Le style de Fottorino épouse cette tension : haletant, parfois suspendu. Il ne raconte pas un amour, mais une initiation : à l’écriture, au déracinement, à l’engagement. En décrivant Clara, il note : « Toute diminuée qu’elle était, ou justement parce qu’elle l’était, Clara éprouvait mieux que personne les vertiges de la littérature, ses sommets sans air, son souffle à tout renverser, ses parfums violents, ses états d’urgence ». Clara est de ces filles qui laissent dans leur sillage un parfum d’évidence, et cette irrépressible envie d’un baiser au moment de se dire au revoir.
Trois trajectoires, une même brûlure
Saïd est écrivain algérien exilé, menacé par le FIS et le GIA. Ses livres sont des cris. À Paris, il est toléré, puis oublié. Fottorino rend hommage à cette figure de résistance, à son amitié avec Clara et Fosco.

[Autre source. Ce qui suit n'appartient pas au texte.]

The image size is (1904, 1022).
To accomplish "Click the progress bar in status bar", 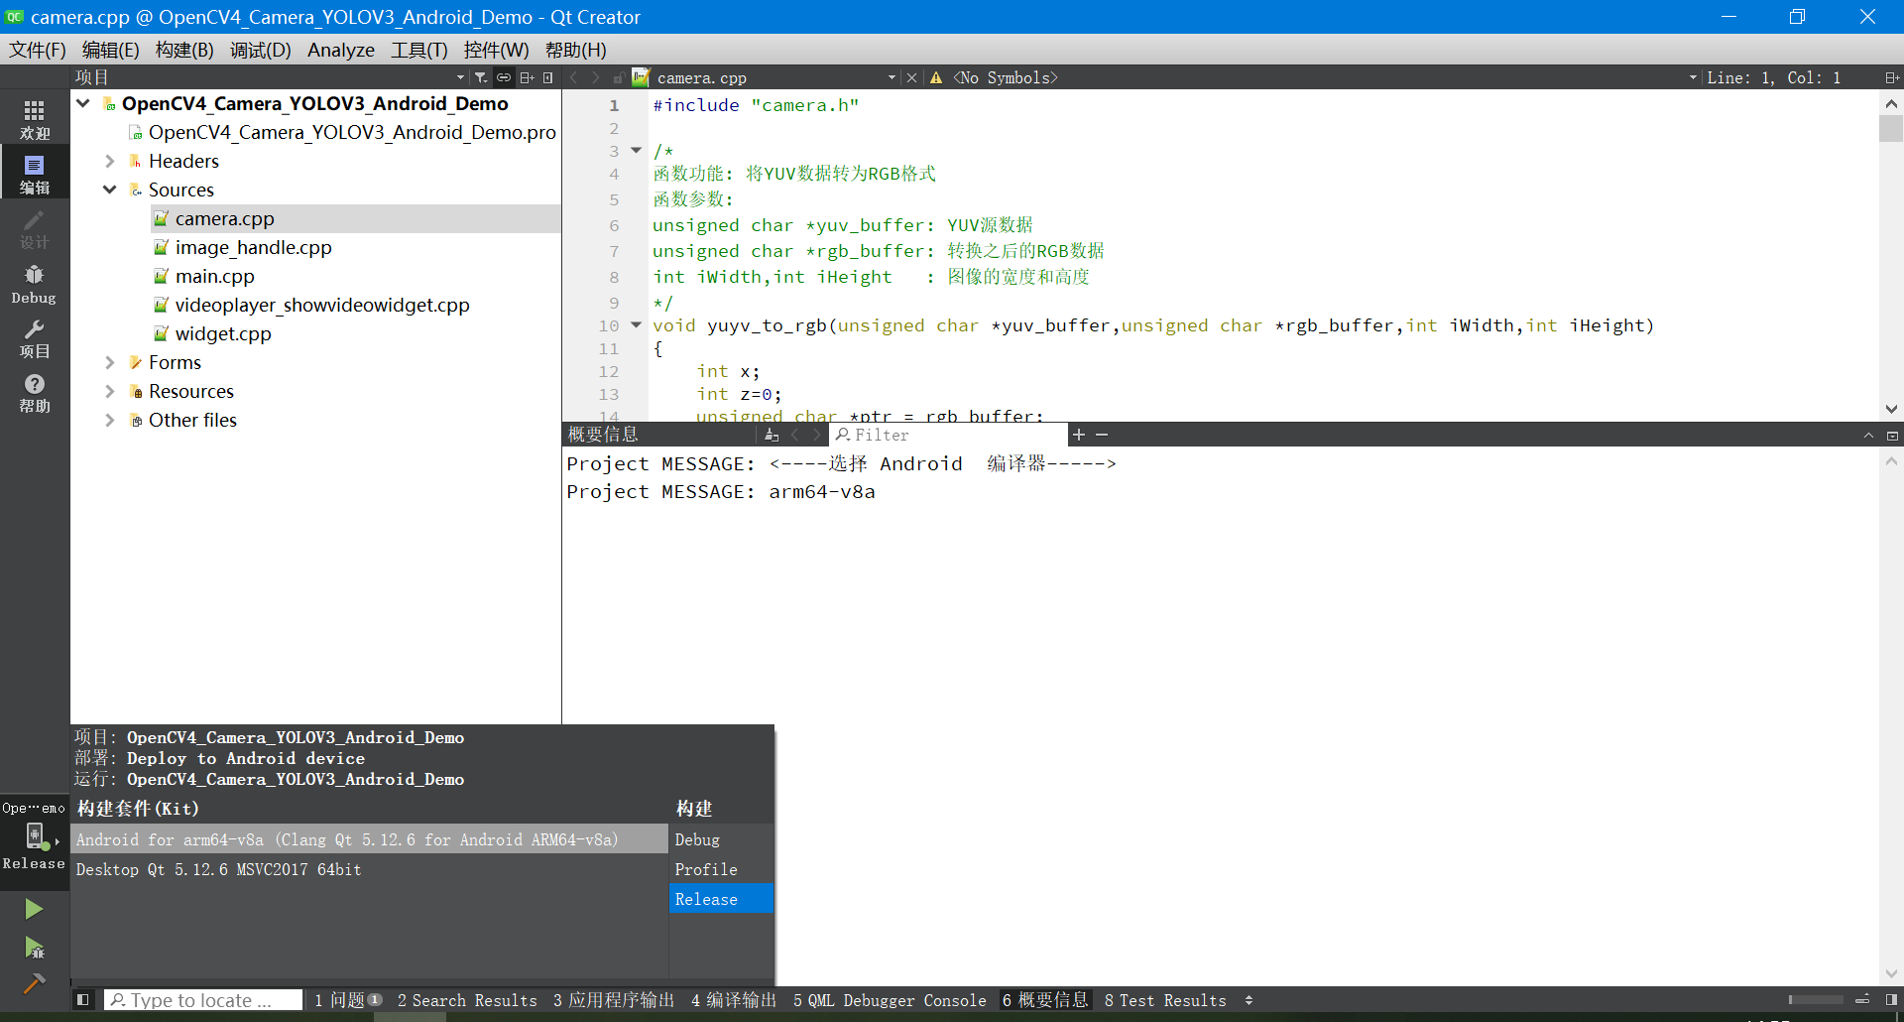I will 1815,1000.
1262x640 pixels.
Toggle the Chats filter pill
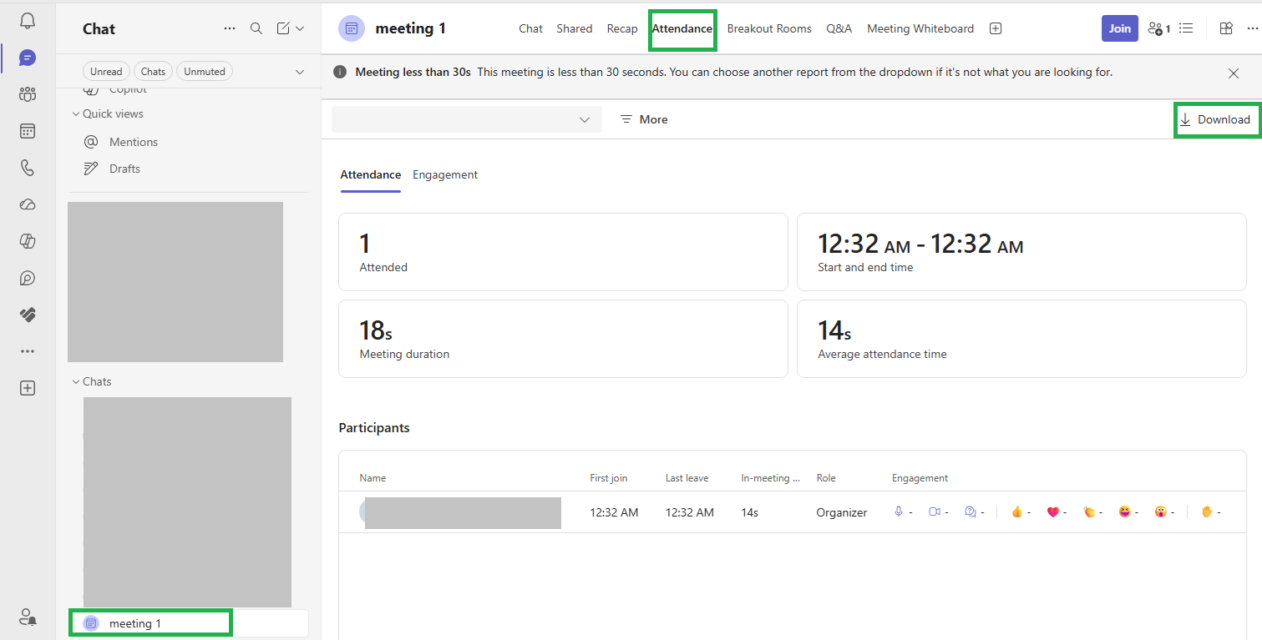click(153, 72)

L’auteur évoque leur rencontre avec le cinéaste Bouguermouh et son rêve de tourner un film en amazigh : « Une œuvre qui serait tournée en amazigh, la langue des siens, pour que la terre entière connaisse enfin cette expression unique de révolte et de poésie ».
“Il ne raconte pas un amour, mais une initiation : à l’écriture, au déracinement, à l’engagement.”
Ce n’est pas un triangle amoureux, mais un croisement de destins. Clara, Saïd et Fosco s’admirent, se heurtent, et se transforment. Clara est la passeuse. Saïd, le frère d’encre. Fosco, l’apprenti qui...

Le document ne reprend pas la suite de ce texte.